§ Task
Go through the listing below. Copy each line that has the string "avatar".

§ Dataset excerpts
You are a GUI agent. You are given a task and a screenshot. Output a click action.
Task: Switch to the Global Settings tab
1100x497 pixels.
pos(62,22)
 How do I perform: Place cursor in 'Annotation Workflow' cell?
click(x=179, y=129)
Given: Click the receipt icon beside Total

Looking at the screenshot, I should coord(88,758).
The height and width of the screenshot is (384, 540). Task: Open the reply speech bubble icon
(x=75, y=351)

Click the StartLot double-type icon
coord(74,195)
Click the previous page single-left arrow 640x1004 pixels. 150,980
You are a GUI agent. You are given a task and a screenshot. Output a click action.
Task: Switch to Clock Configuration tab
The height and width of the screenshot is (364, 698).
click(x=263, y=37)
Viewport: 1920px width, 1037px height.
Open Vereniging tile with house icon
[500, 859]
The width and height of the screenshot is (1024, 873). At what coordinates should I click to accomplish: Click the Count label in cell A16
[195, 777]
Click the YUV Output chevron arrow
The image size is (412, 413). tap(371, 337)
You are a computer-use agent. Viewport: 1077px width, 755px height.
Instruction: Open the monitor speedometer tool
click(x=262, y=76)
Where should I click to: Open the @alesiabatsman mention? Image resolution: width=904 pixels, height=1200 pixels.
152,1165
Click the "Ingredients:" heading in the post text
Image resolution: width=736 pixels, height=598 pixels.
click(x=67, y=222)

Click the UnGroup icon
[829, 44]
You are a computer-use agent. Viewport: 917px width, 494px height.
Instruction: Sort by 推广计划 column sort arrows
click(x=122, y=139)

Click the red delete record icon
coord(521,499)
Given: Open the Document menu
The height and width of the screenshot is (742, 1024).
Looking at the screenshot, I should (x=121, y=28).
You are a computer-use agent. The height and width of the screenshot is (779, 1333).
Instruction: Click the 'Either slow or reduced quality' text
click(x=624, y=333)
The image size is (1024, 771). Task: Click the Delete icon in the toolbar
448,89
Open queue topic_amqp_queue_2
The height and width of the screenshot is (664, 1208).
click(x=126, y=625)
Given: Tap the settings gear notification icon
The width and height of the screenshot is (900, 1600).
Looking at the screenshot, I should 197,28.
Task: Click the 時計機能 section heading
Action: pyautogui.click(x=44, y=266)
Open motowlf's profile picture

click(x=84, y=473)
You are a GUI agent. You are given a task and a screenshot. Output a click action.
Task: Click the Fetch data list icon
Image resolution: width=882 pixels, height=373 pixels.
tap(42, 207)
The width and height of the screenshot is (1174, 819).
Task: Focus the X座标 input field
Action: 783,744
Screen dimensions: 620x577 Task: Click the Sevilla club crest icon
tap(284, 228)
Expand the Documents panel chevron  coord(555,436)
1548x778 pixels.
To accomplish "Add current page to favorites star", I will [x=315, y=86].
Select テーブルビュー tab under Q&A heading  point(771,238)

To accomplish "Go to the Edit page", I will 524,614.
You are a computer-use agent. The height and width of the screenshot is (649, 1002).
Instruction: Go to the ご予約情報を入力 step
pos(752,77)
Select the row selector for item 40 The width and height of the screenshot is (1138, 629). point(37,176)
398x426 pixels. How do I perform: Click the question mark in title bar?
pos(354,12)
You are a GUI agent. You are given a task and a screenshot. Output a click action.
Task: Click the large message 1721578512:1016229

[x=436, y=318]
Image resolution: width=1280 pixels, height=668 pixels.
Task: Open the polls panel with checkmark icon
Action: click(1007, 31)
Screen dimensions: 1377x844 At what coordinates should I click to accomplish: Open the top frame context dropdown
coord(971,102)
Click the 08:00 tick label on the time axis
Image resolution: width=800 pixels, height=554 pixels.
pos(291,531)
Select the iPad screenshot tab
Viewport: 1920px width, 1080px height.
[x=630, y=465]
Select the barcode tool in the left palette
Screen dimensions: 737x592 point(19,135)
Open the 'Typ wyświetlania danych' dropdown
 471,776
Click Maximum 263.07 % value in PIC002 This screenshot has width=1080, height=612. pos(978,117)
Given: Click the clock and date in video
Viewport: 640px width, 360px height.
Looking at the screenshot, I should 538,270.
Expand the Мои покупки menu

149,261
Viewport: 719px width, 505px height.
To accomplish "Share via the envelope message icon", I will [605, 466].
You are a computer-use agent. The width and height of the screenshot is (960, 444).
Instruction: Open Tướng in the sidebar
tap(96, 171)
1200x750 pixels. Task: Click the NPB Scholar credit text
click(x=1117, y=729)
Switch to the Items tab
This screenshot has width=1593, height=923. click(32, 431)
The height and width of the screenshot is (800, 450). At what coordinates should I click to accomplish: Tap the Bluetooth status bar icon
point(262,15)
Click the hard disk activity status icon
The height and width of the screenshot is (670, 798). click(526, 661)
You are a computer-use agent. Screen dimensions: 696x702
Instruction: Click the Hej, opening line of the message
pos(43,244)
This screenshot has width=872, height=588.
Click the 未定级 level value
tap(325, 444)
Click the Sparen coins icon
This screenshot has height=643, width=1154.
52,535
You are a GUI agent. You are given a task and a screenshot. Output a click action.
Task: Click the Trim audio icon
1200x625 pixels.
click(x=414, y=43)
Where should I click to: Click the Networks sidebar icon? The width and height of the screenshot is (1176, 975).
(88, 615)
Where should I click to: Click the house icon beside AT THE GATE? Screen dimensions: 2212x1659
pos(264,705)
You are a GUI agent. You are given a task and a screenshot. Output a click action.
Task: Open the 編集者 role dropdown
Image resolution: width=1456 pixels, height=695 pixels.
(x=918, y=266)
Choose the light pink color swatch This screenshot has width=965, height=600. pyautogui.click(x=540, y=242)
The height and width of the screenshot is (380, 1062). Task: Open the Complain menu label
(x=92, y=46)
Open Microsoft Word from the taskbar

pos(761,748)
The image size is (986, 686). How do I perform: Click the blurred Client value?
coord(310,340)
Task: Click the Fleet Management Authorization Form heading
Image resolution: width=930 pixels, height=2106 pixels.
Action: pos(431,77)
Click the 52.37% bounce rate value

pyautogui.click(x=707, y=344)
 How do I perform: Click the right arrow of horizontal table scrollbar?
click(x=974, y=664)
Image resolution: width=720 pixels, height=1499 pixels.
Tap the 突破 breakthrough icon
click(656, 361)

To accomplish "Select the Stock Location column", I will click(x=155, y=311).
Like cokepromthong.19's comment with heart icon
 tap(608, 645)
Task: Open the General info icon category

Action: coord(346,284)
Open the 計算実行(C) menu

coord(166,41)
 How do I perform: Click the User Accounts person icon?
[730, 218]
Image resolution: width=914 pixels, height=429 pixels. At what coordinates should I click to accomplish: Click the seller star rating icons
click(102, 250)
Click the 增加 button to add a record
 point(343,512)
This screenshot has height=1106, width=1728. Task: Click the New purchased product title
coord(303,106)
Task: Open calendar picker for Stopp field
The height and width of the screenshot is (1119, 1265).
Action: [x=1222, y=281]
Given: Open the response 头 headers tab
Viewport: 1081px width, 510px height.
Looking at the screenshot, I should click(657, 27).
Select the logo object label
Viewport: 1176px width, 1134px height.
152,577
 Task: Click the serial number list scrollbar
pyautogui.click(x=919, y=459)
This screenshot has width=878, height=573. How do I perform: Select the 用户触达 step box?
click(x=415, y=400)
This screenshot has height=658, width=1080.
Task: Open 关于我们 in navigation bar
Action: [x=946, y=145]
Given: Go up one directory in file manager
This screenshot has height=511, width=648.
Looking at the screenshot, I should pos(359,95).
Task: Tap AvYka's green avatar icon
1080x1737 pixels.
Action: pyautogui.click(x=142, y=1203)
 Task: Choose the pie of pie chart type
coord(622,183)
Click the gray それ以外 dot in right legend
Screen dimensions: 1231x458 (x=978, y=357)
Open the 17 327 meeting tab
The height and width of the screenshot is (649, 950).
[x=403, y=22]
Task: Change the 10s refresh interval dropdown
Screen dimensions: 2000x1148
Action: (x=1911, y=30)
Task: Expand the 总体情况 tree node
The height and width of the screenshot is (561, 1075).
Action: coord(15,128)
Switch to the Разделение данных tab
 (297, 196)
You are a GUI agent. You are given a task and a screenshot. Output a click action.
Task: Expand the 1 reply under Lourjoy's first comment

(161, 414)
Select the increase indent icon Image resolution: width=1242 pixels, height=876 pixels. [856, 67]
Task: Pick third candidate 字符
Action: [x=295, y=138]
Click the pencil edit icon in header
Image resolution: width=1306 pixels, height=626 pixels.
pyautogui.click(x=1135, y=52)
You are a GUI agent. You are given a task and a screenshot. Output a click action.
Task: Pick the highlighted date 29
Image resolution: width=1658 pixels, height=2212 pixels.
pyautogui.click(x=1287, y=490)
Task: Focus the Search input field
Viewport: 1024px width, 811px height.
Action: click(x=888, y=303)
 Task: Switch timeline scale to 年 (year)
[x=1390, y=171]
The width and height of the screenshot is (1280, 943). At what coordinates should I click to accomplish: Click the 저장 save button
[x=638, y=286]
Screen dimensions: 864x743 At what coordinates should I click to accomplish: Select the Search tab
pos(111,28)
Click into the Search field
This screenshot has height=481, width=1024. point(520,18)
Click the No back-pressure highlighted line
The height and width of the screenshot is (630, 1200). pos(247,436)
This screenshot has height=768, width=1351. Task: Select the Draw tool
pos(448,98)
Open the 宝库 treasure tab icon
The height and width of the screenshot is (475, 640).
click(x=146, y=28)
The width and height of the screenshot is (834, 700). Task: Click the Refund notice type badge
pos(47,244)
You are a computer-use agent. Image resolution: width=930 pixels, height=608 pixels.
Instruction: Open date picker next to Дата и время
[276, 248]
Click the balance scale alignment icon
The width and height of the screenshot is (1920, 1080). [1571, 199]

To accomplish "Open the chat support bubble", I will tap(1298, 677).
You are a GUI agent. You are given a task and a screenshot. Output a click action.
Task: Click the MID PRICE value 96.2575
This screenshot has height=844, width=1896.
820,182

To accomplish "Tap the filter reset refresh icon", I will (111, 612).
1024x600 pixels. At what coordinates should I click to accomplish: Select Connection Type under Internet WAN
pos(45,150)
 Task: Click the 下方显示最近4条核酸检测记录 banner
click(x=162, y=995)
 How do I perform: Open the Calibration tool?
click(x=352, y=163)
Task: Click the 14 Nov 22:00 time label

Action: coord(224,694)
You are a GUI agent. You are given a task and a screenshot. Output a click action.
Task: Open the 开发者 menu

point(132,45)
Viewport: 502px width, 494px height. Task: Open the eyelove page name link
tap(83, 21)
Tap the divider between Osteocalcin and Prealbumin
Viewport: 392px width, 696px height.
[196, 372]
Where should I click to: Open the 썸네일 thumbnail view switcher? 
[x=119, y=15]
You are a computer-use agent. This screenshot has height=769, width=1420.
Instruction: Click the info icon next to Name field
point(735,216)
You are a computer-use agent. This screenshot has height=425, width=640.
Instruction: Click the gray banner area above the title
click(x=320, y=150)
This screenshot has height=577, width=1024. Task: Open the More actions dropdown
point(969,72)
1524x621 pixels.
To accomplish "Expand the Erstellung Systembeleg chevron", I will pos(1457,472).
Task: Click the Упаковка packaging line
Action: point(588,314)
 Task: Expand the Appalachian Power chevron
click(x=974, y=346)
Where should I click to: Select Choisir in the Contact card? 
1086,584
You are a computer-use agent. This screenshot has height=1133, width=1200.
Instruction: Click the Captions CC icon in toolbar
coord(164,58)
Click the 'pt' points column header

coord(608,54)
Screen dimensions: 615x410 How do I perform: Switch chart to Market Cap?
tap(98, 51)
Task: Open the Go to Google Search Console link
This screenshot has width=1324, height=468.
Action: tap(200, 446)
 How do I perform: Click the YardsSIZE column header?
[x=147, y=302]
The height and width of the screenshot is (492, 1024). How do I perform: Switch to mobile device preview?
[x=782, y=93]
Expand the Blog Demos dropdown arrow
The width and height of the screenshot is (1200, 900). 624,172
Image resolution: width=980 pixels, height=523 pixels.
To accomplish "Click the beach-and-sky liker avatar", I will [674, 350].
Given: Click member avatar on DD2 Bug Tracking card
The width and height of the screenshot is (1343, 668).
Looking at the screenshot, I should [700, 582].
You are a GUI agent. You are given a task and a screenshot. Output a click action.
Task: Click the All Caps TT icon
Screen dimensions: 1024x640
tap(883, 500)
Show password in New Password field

§ Output of the exercise
Task: Tap AvYka's green avatar icon
To accomplish "Click the beach-and-sky liker avatar", I will [674, 350].
Given: Click member avatar on DD2 Bug Tracking card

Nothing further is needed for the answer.